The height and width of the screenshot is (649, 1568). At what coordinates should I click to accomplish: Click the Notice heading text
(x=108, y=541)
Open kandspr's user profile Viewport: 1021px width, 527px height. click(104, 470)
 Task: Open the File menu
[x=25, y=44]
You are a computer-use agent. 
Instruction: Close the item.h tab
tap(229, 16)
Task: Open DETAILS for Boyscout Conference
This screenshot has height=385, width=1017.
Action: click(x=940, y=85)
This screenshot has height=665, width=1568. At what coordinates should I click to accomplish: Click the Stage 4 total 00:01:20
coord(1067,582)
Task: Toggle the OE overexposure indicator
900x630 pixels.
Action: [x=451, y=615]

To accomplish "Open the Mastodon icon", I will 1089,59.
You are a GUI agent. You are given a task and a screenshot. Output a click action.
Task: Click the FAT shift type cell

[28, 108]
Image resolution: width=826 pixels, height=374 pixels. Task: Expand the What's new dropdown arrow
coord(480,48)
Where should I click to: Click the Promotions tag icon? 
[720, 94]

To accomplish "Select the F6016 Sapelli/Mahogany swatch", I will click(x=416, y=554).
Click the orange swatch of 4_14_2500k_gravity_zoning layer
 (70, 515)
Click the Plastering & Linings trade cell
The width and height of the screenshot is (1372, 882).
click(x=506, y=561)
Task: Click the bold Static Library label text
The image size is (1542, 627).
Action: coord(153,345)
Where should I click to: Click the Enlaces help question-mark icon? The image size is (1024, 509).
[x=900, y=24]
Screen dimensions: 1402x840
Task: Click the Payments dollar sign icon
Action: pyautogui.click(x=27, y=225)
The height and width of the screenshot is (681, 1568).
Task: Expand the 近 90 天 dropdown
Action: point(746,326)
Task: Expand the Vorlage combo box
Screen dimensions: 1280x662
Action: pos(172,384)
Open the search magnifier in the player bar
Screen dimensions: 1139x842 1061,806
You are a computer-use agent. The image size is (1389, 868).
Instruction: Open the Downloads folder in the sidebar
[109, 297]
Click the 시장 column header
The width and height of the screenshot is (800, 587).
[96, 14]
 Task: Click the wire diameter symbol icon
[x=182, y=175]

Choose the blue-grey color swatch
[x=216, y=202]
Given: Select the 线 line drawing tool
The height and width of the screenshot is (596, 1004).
• • • • •
■ **Work to be completed**
From the records above, count the lines that contain "Select". Only the number should be written.

■ **Result of this exercise**
2